_WORK TASK_
In full and without alteration, copy the listing.

_DATA RECORDS_
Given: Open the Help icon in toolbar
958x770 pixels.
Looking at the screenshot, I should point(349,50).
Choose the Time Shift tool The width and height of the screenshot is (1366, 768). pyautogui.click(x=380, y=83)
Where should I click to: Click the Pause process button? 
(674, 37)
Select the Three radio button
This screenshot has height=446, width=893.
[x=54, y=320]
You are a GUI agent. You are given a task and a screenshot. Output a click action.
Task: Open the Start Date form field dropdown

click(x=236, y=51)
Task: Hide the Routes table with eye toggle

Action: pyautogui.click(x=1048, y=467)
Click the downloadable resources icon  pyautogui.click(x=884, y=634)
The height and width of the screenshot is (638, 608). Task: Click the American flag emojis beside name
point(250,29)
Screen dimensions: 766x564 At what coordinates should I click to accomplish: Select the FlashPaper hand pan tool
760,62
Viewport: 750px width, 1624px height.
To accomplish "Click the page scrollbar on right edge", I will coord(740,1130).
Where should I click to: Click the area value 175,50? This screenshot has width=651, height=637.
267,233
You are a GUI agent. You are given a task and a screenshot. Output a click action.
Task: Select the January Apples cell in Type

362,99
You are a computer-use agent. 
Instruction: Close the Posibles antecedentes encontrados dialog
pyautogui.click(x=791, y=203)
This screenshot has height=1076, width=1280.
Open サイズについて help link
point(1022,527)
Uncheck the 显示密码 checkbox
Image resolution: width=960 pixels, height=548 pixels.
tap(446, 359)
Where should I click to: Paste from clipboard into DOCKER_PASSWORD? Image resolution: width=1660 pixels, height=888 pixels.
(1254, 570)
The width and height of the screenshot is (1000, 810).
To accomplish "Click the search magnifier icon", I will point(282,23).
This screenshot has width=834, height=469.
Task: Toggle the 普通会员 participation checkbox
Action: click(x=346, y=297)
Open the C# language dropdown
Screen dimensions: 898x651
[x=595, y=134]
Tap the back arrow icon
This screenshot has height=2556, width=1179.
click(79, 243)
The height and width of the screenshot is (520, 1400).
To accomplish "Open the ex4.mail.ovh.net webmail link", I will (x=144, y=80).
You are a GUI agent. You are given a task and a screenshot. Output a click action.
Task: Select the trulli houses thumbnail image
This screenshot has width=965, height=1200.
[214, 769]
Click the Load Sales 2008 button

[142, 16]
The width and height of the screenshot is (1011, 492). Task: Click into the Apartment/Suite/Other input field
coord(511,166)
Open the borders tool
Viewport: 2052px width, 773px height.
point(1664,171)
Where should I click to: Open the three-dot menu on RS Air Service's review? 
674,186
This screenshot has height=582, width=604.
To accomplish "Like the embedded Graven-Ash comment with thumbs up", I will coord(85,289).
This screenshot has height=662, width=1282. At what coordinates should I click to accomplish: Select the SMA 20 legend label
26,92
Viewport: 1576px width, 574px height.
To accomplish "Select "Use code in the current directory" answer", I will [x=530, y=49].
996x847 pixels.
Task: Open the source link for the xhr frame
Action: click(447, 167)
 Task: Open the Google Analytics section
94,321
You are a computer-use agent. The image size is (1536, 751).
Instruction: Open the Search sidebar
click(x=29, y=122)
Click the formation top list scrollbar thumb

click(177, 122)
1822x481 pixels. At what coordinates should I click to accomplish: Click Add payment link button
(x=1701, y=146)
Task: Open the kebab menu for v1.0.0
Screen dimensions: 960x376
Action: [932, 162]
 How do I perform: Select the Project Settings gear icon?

_REPLY_
Given: Open the Help icon in toolbar
958x770 pixels.
Looking at the screenshot, I should point(349,50).
Choose the Time Shift tool The width and height of the screenshot is (1366, 768). pyautogui.click(x=380, y=83)
Where should I click to: Click the Pause process button? 
(674, 37)
Select the Three radio button
This screenshot has height=446, width=893.
[x=54, y=320]
You are a GUI agent. You are given a task and a screenshot. Output a click action.
Task: Open the Start Date form field dropdown

click(x=236, y=51)
Task: Hide the Routes table with eye toggle

Action: pyautogui.click(x=1048, y=467)
Click the downloadable resources icon  pyautogui.click(x=884, y=634)
The height and width of the screenshot is (638, 608). Task: Click the American flag emojis beside name
point(250,29)
Screen dimensions: 766x564 At what coordinates should I click to accomplish: Select the FlashPaper hand pan tool
760,62
Viewport: 750px width, 1624px height.
To accomplish "Click the page scrollbar on right edge", I will coord(740,1130).
Where should I click to: Click the area value 175,50? This screenshot has width=651, height=637.
267,233
You are a GUI agent. You are given a task and a screenshot. Output a click action.
Task: Select the January Apples cell in Type

362,99
You are a computer-use agent. 
Instruction: Close the Posibles antecedentes encontrados dialog
pyautogui.click(x=791, y=203)
This screenshot has height=1076, width=1280.
Open サイズについて help link
point(1022,527)
Uncheck the 显示密码 checkbox
Image resolution: width=960 pixels, height=548 pixels.
tap(446, 359)
Where should I click to: Paste from clipboard into DOCKER_PASSWORD? Image resolution: width=1660 pixels, height=888 pixels.
(1254, 570)
The width and height of the screenshot is (1000, 810).
To accomplish "Click the search magnifier icon", I will point(282,23).
This screenshot has width=834, height=469.
Task: Toggle the 普通会员 participation checkbox
Action: click(x=346, y=297)
Open the C# language dropdown
Screen dimensions: 898x651
[x=595, y=134]
Tap the back arrow icon
This screenshot has height=2556, width=1179.
click(79, 243)
The height and width of the screenshot is (520, 1400).
To accomplish "Open the ex4.mail.ovh.net webmail link", I will (x=144, y=80).
You are a GUI agent. You are given a task and a screenshot. Output a click action.
Task: Select the trulli houses thumbnail image
This screenshot has width=965, height=1200.
[214, 769]
Click the Load Sales 2008 button

[142, 16]
The width and height of the screenshot is (1011, 492). Task: Click into the Apartment/Suite/Other input field
coord(511,166)
Open the borders tool
Viewport: 2052px width, 773px height.
point(1664,171)
Where should I click to: Open the three-dot menu on RS Air Service's review? 
674,186
This screenshot has height=582, width=604.
To accomplish "Like the embedded Graven-Ash comment with thumbs up", I will coord(85,289).
This screenshot has height=662, width=1282. At what coordinates should I click to accomplish: Select the SMA 20 legend label
26,92
Viewport: 1576px width, 574px height.
To accomplish "Select "Use code in the current directory" answer", I will [x=530, y=49].
996x847 pixels.
Task: Open the source link for the xhr frame
Action: click(447, 167)
 Task: Open the Google Analytics section
94,321
You are a computer-use agent. The image size is (1536, 751).
Instruction: Open the Search sidebar
click(x=29, y=122)
Click the formation top list scrollbar thumb

click(177, 122)
1822x481 pixels. At what coordinates should I click to accomplish: Click Add payment link button
(x=1701, y=146)
Task: Open the kebab menu for v1.0.0
Screen dimensions: 960x376
Action: [932, 162]
 How do I perform: Select the Project Settings gear icon?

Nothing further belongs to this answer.